Re: Fugitive pigments

From: David & Jan Harris ^lt;[email protected]>
Date: 07/25/05-12:55:49 PM Z
Message-id: <006101c5914a$7ee2fe20$93bf6951@sotera>

I haven't tried a sun exposure, the sun here isn't reliably bright :-) , but
my thinking was based on the fact that I'm using a facial sun-lamp as a
light source, which comes with fairly stringent recommendations as to
maximum use. Even allowing for over-cautious manufacturers this suggests a
higher UV exposure (at the distance used) than they expect you to get from
the sun. It would be interesting to know which wavelength of light is most
active in causing the gum/dichromate hardening reaction - one for the
chemists to think about! Do we all use UV just because it's the easiest way
to get a suitable light intensity, or is the UV itself necessary?
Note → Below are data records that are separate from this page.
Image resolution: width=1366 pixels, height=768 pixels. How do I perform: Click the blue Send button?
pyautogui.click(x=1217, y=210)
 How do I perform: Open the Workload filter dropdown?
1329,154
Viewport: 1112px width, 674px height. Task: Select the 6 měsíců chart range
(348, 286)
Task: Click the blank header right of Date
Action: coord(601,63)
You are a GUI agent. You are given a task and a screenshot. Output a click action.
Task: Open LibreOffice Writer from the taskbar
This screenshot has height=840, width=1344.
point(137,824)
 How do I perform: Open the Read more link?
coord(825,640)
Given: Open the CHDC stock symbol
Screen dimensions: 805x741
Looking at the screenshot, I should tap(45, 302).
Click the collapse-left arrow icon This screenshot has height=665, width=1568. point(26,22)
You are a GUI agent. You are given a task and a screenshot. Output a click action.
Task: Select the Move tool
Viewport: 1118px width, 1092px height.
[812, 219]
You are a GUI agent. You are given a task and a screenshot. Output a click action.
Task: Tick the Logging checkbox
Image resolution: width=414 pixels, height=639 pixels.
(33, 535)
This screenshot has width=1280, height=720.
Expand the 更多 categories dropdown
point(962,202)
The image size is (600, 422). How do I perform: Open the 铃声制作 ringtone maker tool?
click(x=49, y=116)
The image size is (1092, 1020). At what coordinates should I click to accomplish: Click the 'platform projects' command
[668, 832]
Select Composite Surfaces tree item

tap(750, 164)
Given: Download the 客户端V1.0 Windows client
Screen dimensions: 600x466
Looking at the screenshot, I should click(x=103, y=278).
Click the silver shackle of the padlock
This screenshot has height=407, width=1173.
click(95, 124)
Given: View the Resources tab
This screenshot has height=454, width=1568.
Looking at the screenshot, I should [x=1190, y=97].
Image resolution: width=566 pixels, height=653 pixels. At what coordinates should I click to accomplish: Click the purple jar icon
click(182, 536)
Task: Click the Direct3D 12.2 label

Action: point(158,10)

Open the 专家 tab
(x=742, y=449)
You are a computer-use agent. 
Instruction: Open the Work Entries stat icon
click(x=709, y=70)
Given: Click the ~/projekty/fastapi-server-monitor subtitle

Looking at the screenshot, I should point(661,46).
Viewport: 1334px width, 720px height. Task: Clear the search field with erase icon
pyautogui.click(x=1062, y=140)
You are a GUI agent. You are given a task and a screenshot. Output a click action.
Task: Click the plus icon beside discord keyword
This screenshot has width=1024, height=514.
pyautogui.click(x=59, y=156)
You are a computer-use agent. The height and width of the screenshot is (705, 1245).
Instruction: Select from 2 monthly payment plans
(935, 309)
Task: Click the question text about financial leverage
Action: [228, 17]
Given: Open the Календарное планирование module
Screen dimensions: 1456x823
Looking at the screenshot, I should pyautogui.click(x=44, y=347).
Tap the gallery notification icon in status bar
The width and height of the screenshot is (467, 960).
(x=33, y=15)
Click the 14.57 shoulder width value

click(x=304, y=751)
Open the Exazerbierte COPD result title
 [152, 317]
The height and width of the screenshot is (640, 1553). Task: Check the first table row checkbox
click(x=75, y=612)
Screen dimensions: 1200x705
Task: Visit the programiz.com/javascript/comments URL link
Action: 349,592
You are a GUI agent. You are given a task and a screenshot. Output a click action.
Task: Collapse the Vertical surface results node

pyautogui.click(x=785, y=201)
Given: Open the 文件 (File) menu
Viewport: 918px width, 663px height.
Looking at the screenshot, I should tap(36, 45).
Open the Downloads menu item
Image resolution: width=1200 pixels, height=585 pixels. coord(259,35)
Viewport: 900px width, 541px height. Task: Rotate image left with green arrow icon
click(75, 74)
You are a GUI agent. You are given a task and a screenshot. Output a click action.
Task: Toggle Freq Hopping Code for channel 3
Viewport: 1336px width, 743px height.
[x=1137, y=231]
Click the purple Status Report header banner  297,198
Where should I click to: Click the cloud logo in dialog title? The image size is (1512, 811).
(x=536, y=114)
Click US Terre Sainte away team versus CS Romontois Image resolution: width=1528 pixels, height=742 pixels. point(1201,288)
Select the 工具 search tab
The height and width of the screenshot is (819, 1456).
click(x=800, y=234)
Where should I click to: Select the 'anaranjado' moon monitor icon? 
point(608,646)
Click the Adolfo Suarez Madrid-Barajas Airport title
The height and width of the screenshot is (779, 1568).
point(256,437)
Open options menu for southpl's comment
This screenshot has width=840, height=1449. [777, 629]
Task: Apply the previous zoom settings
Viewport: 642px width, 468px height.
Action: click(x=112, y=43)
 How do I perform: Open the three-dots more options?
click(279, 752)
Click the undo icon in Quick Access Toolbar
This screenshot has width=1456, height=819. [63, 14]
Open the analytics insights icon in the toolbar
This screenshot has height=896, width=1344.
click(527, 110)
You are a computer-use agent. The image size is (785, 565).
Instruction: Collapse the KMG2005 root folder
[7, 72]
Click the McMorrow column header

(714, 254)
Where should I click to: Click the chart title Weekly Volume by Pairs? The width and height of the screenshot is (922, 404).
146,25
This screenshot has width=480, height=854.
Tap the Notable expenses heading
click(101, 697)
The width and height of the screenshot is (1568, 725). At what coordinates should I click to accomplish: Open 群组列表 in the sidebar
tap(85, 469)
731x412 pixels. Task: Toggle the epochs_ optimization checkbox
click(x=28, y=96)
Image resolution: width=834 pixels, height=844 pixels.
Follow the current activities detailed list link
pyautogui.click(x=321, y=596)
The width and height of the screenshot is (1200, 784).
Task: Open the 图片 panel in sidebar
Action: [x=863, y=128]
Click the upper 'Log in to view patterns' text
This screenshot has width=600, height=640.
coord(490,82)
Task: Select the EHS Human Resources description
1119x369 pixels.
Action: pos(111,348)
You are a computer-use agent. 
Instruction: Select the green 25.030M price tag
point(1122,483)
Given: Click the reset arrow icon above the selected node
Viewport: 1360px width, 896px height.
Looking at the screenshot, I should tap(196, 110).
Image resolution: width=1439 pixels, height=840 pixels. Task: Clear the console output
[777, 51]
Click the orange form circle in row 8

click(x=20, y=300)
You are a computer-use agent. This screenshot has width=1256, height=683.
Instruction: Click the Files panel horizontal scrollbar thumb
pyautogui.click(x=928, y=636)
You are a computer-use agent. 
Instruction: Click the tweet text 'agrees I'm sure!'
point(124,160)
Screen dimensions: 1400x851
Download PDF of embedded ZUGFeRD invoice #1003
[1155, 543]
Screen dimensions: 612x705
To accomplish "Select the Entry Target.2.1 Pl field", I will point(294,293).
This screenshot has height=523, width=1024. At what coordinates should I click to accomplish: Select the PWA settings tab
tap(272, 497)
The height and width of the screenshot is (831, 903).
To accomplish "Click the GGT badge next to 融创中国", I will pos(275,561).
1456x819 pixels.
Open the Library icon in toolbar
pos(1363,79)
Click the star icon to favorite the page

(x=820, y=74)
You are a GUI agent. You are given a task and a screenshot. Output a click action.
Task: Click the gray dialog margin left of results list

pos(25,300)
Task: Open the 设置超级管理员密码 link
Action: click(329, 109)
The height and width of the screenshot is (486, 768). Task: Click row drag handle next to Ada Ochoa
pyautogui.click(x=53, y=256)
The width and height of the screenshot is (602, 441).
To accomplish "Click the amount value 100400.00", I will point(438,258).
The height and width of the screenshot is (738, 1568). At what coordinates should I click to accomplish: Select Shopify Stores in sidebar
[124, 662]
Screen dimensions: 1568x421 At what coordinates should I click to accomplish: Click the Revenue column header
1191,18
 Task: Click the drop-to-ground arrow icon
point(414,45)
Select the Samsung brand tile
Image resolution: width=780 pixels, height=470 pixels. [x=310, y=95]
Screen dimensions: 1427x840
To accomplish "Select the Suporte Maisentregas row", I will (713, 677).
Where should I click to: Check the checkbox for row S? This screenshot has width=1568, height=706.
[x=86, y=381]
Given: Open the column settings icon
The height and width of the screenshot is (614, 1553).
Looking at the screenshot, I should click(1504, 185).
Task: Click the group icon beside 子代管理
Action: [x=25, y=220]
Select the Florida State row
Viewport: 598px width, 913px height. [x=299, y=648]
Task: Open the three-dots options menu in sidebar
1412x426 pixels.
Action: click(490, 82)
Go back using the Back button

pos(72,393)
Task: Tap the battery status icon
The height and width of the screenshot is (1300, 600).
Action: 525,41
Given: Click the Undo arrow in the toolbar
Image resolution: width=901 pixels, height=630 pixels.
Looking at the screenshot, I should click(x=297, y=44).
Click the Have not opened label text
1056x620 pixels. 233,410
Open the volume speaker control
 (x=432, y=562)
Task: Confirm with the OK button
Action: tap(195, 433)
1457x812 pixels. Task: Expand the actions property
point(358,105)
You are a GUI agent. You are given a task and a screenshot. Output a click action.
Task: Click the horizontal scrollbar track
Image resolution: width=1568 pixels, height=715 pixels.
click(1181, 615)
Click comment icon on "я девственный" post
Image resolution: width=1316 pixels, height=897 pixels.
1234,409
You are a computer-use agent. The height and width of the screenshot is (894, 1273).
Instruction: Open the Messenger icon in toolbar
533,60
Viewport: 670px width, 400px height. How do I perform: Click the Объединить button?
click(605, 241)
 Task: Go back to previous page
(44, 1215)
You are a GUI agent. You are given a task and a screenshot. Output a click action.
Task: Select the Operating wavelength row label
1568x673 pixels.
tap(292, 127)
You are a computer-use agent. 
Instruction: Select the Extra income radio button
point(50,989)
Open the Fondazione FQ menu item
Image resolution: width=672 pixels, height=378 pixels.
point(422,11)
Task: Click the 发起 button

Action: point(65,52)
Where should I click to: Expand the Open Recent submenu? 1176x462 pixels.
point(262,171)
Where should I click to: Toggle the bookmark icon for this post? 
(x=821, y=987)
I'm pretty
new to alt process so my sorry if I'm asking silly questions!


----- Original Message -----
From: "Katharine Thayer" <>
To: <>
Sent: Monday, July 25, 2005 11:44 AM
Subject: Re: Fugitive pigments

> David & Jan Harris wrote:
> >
> > Given that watercolour pigments are affected by light, and when we
expose a
> > gum print we expose the pigments to a lot of UV; probably more UV light
> > a watercolour print probably gets over a period of a year; will some of
> > pigments already have faded by the time we have finished a gum print, or
> > would more occur later? I know this will vary with different pigments,
but I
> > am interested in the general rule. Do manufacturers test the pigment by
> > intense exposure to light (or UV)?
> Hi Jan,
> Interesting thought, but I don't expect the amount of UV a gum print
> gets in exposure would be very significant with regard to fading. It
> depends on the light of course, but in my experience most lights we use
> indoors take longer exposure than direct exposure to the sun does, so I
> would deduce from that that in general, exposing a gum print with
> whatever light would give it the same or less UV than exposing it
> directly to the sun for the same amount of time. Certainly a few
> minutes exposure to the sun shouldn't cause any noticeable fading.